2006 年 07 月 10 日, 星期一
用oracle来背单词
看英文文档的时候,总是遇到很多生词,那些是重点记住,那些属于无所谓的呢?我的想法是把文档里所有单词入库,只出现一次的,就不用背的,记得记不得就无所谓了,从而过滤一大P单词。
本文使用oracle的sqlldr,utl_file和shell脚本实现,简单,容易实现。
1,把文档单词入库:
1)手工拷贝整个电子文档(比如PDF文档),放入一个文本文件,如a.txt(直接拷贝完接,不用做其他处理)。
2)执行脚本(脚本内容见后文) 命令入库单词:%sh read_word.sh 文本文件名 表名 数据库连接字符串
比如%sh read_word.sh d32643.txt abc bigboar/bigboar@db121
2,统计单词输出:
比如:
以出现频率排序:
select name,count(*) from abc group by name order by count(*) desc;
select name,count(*) from abc group by name order by count(*) asc;
先以字母顺序abcd.....xyz排序,在字母里再以出现频率排序
select name,count(*) from abc group by name order by name asc,count(*) desc;
过滤只出现一次的单词
select name,count(*) from abc group by name having count(*) > 1 order by count(*) desc;
select name,count(*) from abc group by name having count(*) > 1 order by count(*) asc;
select name,count(*) from abc group by name having count(*) > 1 order by name asc,count(*) desc;
由于名词复数,动词过去式等,并不能智能识别,我的感觉是先按字母排序,在字母里按出现频率排序,不对单词进行过滤这样比较好点。

(给定数据)

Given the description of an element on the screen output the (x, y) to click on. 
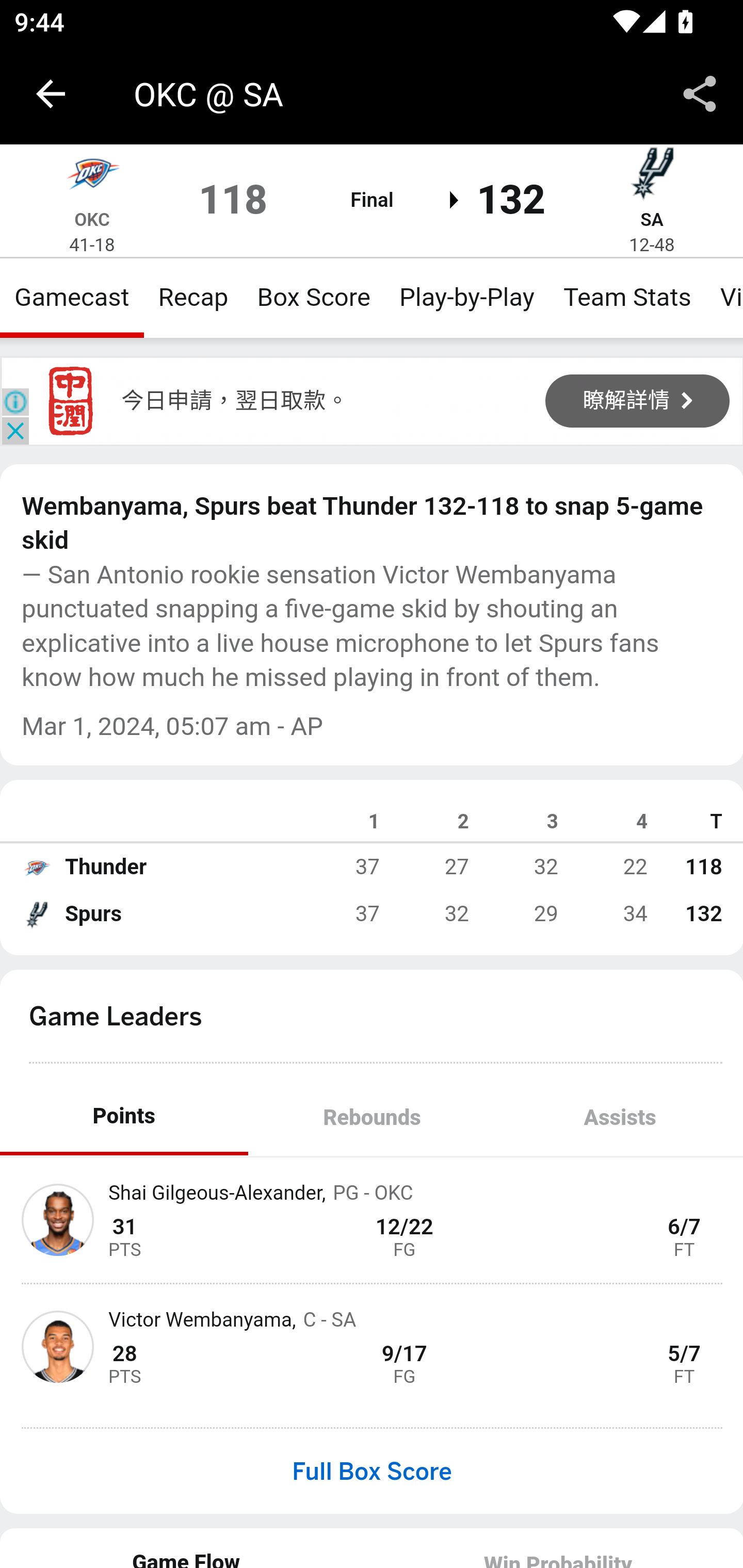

(小练习) 请逐字抄录用Oracle背单词一文中的一段，从含有“2)执行脚本(脚本内容见后文) 命令入库单词:%sh read_word.sh”的词句开始，到“对单词进行过滤这样比较好点。”结束。 上面列出的各行与此处的练习无关。

(任务结果)
2)执行脚本(脚本内容见后文) 命令入库单词:%sh read_word.sh 文本文件名 表名 数据库连接字符串
比如%sh read_word.sh d32643.txt abc bigboar/bigboar@db121
2,统计单词输出:
比如:
以出现频率排序:
select name,count(*) from abc group by name order by count(*) desc;
select name,count(*) from abc group by name order by count(*) asc;
先以字母顺序abcd.....xyz排序,在字母里再以出现频率排序
select name,count(*) from abc group by name order by name asc,count(*) desc;
过滤只出现一次的单词
select name,count(*) from abc group by name having count(*) > 1 order by count(*) desc;
select name,count(*) from abc group by name having count(*) > 1 order by count(*) asc;
select name,count(*) from abc group by name having count(*) > 1 order by name asc,count(*) desc;
由于名词复数,动词过去式等,并不能智能识别,我的感觉是先按字母排序,在字母里按出现频率排序,不对单词进行过滤这样比较好点。